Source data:

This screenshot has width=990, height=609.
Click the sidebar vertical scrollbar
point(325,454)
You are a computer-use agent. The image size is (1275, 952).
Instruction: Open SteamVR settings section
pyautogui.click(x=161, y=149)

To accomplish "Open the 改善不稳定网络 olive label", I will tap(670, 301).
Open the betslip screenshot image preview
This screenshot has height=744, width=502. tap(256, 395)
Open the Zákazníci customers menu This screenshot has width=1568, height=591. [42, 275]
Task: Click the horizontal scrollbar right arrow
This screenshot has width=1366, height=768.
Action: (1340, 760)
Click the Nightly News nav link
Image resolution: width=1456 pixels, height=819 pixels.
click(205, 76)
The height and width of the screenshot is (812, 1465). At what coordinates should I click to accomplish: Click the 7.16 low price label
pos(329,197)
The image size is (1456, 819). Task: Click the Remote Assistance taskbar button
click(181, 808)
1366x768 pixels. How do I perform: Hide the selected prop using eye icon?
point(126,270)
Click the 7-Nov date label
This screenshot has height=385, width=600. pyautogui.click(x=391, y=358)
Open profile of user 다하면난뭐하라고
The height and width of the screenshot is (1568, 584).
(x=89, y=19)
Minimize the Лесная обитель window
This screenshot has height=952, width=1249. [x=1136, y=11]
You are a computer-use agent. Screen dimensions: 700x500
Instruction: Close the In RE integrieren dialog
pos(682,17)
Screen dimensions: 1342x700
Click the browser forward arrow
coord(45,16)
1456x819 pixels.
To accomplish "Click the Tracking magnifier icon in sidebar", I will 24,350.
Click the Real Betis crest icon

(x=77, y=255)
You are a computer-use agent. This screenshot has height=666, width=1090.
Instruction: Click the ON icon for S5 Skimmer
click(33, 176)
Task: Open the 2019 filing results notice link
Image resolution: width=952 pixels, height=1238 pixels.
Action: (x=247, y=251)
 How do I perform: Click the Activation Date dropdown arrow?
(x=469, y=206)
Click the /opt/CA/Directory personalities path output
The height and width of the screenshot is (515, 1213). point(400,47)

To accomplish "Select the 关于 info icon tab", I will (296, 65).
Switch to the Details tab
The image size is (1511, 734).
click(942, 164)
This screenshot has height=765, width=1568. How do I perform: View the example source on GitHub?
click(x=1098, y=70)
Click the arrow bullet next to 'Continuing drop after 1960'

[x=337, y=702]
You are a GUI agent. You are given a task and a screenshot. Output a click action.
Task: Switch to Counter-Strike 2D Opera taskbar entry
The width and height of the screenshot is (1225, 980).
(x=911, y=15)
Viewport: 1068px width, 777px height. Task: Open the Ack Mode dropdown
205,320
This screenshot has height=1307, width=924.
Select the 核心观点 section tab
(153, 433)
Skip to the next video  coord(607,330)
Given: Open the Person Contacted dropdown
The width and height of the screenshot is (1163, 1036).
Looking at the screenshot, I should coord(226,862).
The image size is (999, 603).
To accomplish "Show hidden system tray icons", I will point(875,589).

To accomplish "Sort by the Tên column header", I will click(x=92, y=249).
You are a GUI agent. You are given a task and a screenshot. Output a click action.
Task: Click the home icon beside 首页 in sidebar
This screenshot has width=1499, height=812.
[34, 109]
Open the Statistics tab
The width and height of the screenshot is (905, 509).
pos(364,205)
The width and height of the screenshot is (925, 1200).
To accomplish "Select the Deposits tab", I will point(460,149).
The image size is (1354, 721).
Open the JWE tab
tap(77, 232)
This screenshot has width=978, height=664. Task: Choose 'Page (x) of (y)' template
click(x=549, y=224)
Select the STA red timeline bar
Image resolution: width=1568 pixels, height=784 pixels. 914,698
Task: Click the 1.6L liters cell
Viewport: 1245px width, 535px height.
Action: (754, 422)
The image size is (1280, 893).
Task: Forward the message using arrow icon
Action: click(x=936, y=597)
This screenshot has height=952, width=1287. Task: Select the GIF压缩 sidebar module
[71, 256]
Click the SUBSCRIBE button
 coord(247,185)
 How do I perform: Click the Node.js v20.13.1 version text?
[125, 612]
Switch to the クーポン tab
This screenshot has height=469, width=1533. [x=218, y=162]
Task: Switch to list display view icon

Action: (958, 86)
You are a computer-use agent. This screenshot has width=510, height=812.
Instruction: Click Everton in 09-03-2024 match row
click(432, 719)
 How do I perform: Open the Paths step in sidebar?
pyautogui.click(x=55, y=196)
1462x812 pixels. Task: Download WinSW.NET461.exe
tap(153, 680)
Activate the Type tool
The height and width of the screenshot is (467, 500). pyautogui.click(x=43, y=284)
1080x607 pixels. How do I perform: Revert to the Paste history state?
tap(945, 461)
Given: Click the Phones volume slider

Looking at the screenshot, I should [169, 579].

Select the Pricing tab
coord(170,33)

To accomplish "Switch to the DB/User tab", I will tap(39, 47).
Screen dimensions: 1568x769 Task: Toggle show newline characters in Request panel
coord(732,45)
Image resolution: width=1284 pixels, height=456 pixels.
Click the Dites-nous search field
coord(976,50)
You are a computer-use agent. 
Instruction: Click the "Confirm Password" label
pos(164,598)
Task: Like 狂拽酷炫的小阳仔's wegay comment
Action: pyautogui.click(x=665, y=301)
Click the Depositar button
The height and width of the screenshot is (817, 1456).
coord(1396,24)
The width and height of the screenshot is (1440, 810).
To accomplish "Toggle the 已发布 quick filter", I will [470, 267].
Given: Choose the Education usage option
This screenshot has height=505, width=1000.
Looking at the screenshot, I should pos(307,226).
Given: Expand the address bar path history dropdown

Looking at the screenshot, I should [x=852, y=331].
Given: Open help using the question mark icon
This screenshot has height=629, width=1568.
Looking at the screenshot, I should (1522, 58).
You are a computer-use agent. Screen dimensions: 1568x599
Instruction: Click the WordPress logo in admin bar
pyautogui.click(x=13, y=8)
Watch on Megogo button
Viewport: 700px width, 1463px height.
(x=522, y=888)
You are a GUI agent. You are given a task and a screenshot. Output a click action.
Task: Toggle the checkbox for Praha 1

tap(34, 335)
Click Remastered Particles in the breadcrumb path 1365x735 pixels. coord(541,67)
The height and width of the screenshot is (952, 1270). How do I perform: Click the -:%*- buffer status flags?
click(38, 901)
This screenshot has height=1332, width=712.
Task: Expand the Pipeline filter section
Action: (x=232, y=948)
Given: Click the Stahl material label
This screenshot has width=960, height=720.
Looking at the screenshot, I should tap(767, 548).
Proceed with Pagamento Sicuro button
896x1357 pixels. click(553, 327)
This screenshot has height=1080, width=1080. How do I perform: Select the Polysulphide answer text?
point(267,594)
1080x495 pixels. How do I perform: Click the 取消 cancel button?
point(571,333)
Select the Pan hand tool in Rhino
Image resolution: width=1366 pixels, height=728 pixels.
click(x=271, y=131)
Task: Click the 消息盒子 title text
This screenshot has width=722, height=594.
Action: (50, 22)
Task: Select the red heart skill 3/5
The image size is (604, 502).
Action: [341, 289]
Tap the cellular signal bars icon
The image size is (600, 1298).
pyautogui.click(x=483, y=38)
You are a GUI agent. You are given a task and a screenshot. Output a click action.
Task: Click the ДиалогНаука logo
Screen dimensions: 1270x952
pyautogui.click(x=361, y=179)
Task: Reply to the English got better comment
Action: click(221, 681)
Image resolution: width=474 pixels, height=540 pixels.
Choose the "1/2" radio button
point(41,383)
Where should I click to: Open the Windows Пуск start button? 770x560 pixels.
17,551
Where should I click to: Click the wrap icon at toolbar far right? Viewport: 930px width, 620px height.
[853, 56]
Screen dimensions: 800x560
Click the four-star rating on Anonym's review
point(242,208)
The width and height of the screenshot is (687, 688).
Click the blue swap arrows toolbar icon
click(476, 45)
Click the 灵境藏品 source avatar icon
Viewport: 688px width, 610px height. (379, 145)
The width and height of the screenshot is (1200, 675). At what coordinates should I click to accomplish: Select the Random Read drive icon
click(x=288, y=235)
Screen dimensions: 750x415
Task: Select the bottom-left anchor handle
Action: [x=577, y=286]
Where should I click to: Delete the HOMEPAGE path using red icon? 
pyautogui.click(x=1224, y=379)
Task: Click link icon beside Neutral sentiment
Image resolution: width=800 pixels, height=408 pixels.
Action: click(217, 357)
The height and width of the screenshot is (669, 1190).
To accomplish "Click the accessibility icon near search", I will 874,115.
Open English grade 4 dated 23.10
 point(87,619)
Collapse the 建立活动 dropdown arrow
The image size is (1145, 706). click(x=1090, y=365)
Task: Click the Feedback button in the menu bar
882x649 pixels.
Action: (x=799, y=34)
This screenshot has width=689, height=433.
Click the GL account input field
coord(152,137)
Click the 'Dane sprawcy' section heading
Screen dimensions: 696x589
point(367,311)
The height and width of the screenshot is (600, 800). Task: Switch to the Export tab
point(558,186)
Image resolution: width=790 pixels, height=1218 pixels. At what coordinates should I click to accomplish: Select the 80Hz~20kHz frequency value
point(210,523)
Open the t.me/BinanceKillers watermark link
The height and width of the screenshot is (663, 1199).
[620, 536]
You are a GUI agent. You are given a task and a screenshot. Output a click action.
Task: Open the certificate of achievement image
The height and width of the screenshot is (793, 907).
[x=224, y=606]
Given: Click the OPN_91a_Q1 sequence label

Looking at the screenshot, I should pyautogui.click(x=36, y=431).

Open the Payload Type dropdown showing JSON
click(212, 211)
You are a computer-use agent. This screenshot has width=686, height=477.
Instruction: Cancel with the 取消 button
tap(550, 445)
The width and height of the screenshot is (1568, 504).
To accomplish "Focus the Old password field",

◆ Exercise ◆
Reproduce verbatim the lines of the data above, from the line containing "Activate the Type tool" through the line containing "Looking at the screenshot, I should [169, 579].", with both of those lines included.

◆ The response ◆
Activate the Type tool
The height and width of the screenshot is (467, 500). pyautogui.click(x=43, y=284)
1080x607 pixels. How do I perform: Revert to the Paste history state?
tap(945, 461)
Given: Click the Phones volume slider

Looking at the screenshot, I should [169, 579].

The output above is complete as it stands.